OKLAHOMA CITY ─ September 20 marks the start of Deaf Awareness Week, celebrated each year during the last full week in September.
The Oklahoma School for the Deaf and Services to the Deaf and Hard of Hearing participate in various activities and awareness campaigns to celebrate the annual event.
Both programs are administered by the Oklahoma Department of Rehabilitation Services.
“We want to promote the positive aspects of deafness, encourage social inclusion and raise awareness of the organizations that support those who are deaf,” Services to the Deaf Program Manager Jonathon Cook explained.
Nearly 169,800 Oklahomans or 4.5 percent are hard of hearing, according to U.S. Census-based estimates developed by Gallaudet University.
Gallaudet University, a liberal arts university for students who are deaf or hard of hearing, is located in Washington, D.C.
“Deaf Awareness Week is celebrated as a time when we all come together to celebrate the rich history of deaf people and embrace the future of what deaf people can and will accomplish in the future,” Oklahoma School for the Deaf Superintendent KaAnn Varner said. “It’s amazing to look at how far technology assistance for deaf and hard of hearing people has emerged.”
Varner was named OSD superintendent in 2011. She is the first deaf woman ever named to the top position and the first deaf leader since former superintendent Ralph White left the job in 1990.
“As I. King Jordan, the first Deaf president of Gallaudet University, said, ‘Deaf people can do anything except hear,’” Varner said.
Deaf Awareness Week activities at the School for the Deaf include assemblies for elementary and high school students including an anti-bullying presentation by former NFL and OSU football player Ken “Big Zach” Zachary. Zachary is a spokesperson for OmegaMan and Friends, a school program with a super hero theme to motivate youth to develop positive habits early in life.
Students and faculty are also looking forward to trip to Tulsa on September 25 for a performance by deaf hip hop artist Sean Forbes at the VanTrease Performing Arts Center for Education on the Tulsa Community College Southeast Campus.

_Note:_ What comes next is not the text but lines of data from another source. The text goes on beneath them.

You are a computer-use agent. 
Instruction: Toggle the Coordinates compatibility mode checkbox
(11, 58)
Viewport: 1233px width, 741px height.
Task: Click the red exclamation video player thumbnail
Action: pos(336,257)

DRS’ Services to the Deaf and Hard of Hearing staff in Tulsa will participate in a week-long series of activities hosted by the non-profit service agency TSHA. Activities include the Sean Forbes performance, a Deaf Awareness Celebration at The Riverwalk Crossing and an experiential workshop called “Deaf, Deaf World.” TSHA will also host a silent dinner at Incredible Pizza, an inter-denominational worship service and open houses hosted by at Tulsa Community College and Northeastern Oklahoma Cochlear Implant Support Group. Visit TSHA’s web site at http://www.tsha.cc/wp-content/uploads/2014/02/DAW-flyer-for-2015.jpg for more information.
Both OSD and Services to the Deaf staff will provide information at exhibit booths during Deaf Awareness Day events on September 24 at the Oklahoma State Fair. Deaf and hard of hearing performers will entertain starting at 10 a.m. in the Capital City Theatre. For more information, visit http://www.okstatefair.com/content/other-events.
“We look forward to Deaf Awareness Week every year,” Varner said. “The hard work done by the National Association of the Deaf and Oklahoma Association of the Deaf promoting the rights of deaf and hard of people has made tremendous progress, but there is still much to be done.”
For more information, contact the Oklahoma School for the Deaf (580) 622-4900, toll free at (888) 685-3323 or visit www.okdrs.org/students/osd or www.osd.k12.ok.us.
Services to the Deaf and Hard of Hearing may be reached at 405-522-7930, toll
free at 800-833-8973 or on the web at www.okdrs.org/job-seekers/sdhh .
The phone numbers are accessible by phone, video phone and telecommunications equipment for the deaf.
The Oklahoma School for the Deaf provides residential, early intervention and outreach education services at no charge to students who are deaf or hard of hearing. The school offers preschool programs at regional sites in Edmond and Chickasha, and partners with the state Department of Education on an early intervention program Enriching Children’s Communication Opportunities for parents of deaf children, ages three to six. The school provides free outreach services for deaf or hard or hearing students attending local public schools. These services include audiological, speech and language, and other assessments; in-service training programs; and recommendations for adaptations to the students’ educational environments.
Services to the Deaf and Hard of Hearing staff coordinate with DRS Vocational Rehabilitation staff to help clients reach employment goals. Counselors based in Oklahoma City and Tulsa have specialized training in hearing and speech disabilities enabling them to communicate directly with clients using sign language or other techniques. Clients may receive evaluation, career guidance and counseling, medical assessment, training, rehabilitation equipment or devices, and job placement assistance, supported by sign language interpreters and real-time captioning through the Interpreter Services Program. Services to the Deaf staff manage the Oklahoma Quality Assurance Screening Test program, which evaluates and certifies the proficiency of interpreters for the deaf in Oklahoma.